▶ [Passage]:
Moldova AML compliance: Law 308/2017 for SRLs

What Law 308/2017 requires of a Moldovan SRL with foreign shareholders: UBO declaration, customer due diligence, SPCSB reporting, and 6th AMLD drift.

By
Incorpore Advisory
Role
Boutique Moldovan corporate practice
Published
3 June 2026

Anti-money-laundering obligations in Moldova sit on a single statute that has been amended steadily since enactment to keep pace with European Union directives. For a societate cu răspundere limitată with foreign shareholders, the practical effect is that the entity is both a subject of the regime and, depending on its activity, an obliged entity within it. Founders entering the market through a new SRL need to understand which side of that line they sit on, what registration obligations attach at Agenția Servicii Publice, and what the supervisor expects in the first twelve months.

What Law 308/2017 requires

Law 308/2017 on preventing and combating money laundering and terrorist financing is the central Moldovan AML statute. It was drafted to align with the EU's 4th Anti-Money Laundering Directive, has since been amended to incorporate the 5th AMLD, and is now in a phased alignment with the 6th AMLD. The supervisor is SPCSB, the Service for Preventing and Combating Money Laundering, which sits under the Government of Moldova.

▶ [Data block]:
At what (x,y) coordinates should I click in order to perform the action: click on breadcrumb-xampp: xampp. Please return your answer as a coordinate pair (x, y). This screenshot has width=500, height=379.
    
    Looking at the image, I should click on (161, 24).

▶ [Task list]:
1. In the Moldova AML article, which EU directive was Law 308/2017 originally drafted to align with?
2. Write the next part of the Moldova AML article, picking up after its final sentence.

▶ [Answers to each task]:
1. The EU's 4th Anti-Money Laundering Directive.

2.
The law has two functions. It establishes the universal framework (UBO transparency, record-keeping, and the predicate offences) that applies to every legal entity formed in Moldova. It also designates classes of obliged entities (financial institutions, payment service providers, currency exchange offices, accountants, lawyers in specific contexts, real-estate professionals, and others) that bear active customer due diligence and reporting obligations. A standard trading SRL with foreign shareholders falls into the first category. A licensed payment institution, an investment firm, or a fintech with crypto-asset permissions falls into both.

Moldova is currently subject to MONEYVAL enhanced follow-up, the Council of Europe's mutual evaluation programme, and is not on the FATF grey list or any of its successor public lists. Since 2024 the country has participated in the OECD Common Reporting Standard for automatic exchange of financial-account information. The combined effect, for a foreign founder, is that beneficial ownership of a Moldovan SRL is transparent to the tax and AML authorities of the founder's country of residence on the timetable each treaty partner has agreed.

A Moldovan SRL is not a privacy vehicle. The CRS feed and the UBO register make beneficial ownership visible to residence-state authorities on a known timetable.

Customer due diligence: standard and enhanced

For obliged entities, Law 308/2017 mandates customer due diligence at three trigger points: establishing a business relationship, executing an occasional transaction above the statutory thresholds, and on any reasonable suspicion of money laundering or terrorist financing. The standard process identifies the customer, the beneficial owner, the purpose and intended nature of the relationship, and an ongoing monitoring obligation that extends throughout the relationship.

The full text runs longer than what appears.